He had kept his apartment sparsely decorated and he was always throwing out what he didn’t need or use. Fred used to hoard everything he could. Just collecting anything that caught his eye. Building a facade of identity around himself. Books, films, albums, trinkets and clothes that defined who he saw himself as, but it was all useless junk. Lately, he told people he preferred a minimalist vibe at home. He really just didn’t want all that shit anymore. He really just wanted to be able to pick up and leave at a second’s notice. So he did.

Sure, he took a few days to put things in storage and told a few people he would be gone for a bit, but it wasn’t anything big. He wasn’t “moving.” He wasn’t making any drastic changes. Atleast, not yet. He didn’t really have a reason to change things. He needed to quit, that was for sure, but there was no animosity. He was just done with that job. That chapter.

Fred has a pretty modern mentality about work. About life, really. He just keeps moving through it, trying to do what interests him until it doesn’t anymore. Spending as little money as possible from his own wallet. Let the company feed him. Let the company teach him. Let the company keep him alive. Let the job fulfill him. When the feeling dissipates, then maybe it’s time to find a different company. A different line of work. A different lifestyle. Just a change.

There were a few destinations floating around in his sea of memories, but they weren’t his alone.
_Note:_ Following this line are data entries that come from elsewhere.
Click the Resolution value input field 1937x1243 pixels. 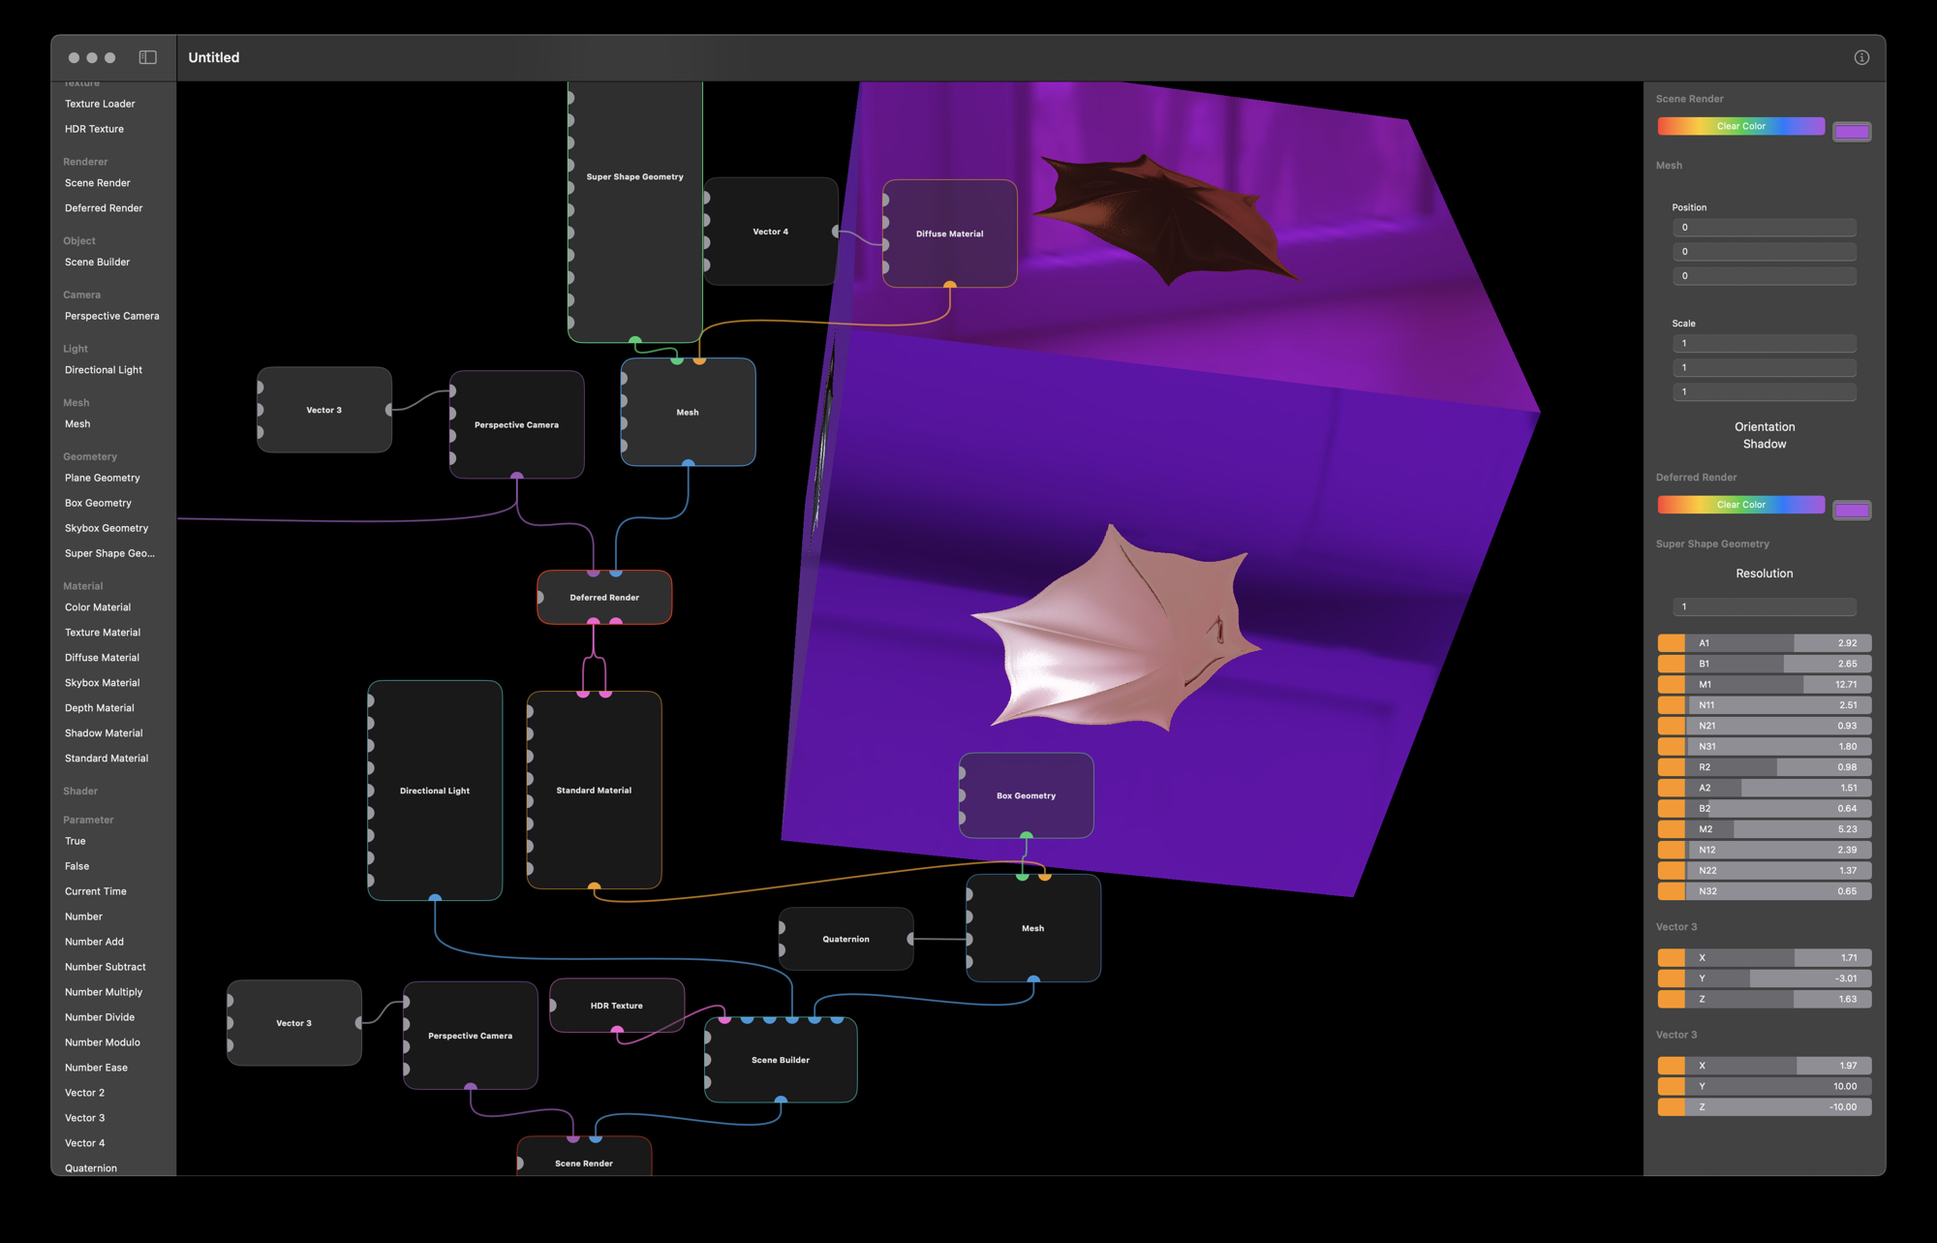1764,606
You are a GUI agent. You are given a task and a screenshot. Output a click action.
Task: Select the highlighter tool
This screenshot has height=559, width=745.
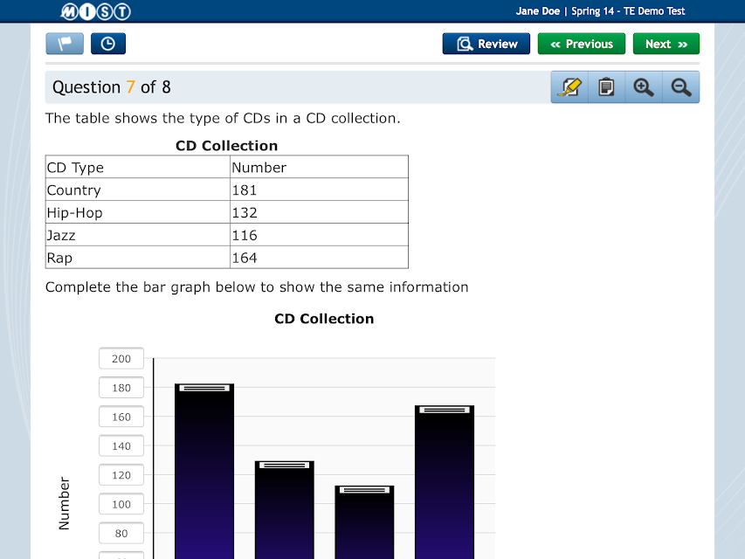pos(569,87)
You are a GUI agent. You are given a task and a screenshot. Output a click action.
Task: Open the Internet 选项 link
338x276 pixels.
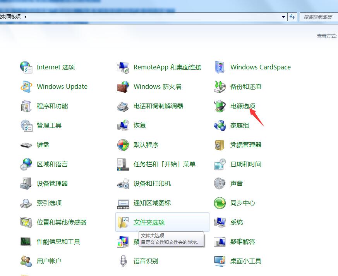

He was looking back at the life he used to have. The different lives he lived. Acts in a play. A collection of short stories. Moments in time. All the loves he shared and the places they went and how happy they had been. Fred developed a distaste for travel as years went by. Something about his generation being obsessed with seeing the world made him less inclined to do it. He’d been places. Famous and infamous places. He’d seen things. Unbelievable and mundane things. Those memories were all tied to the company, though. Most of those memories were tainted at this point. Those old feelings of affection soured with age. Thinking about “seeing the world” leaves a bitter taste in Fred’s mouth. He felt insincere when he traveled. He was supposed to be in awe of the differences and enlightened by the similarities between home and away. He was supposed to explore and take it all in and experience the culture. He didn’t really care about any of that. He just wanted to be somewhere new with someone who could mean the world to him for a time. Permanence does not exist. Fred just wanted to enjoy moments as they happened. Simple as that.

So why drive?

He needed the time to think, he thought. He needed to come up with a plan. Something. A direction to go in. He wasn’t old, but he wasn’t young anymore. No one gave him the benefit of the doubt these days. He was an adult. No sympathy. Not that he wanted any, it was just an interesting juxtaposition. Adults have to already know things. Questions are taboo. Children got it easy. Ignorance really is bliss.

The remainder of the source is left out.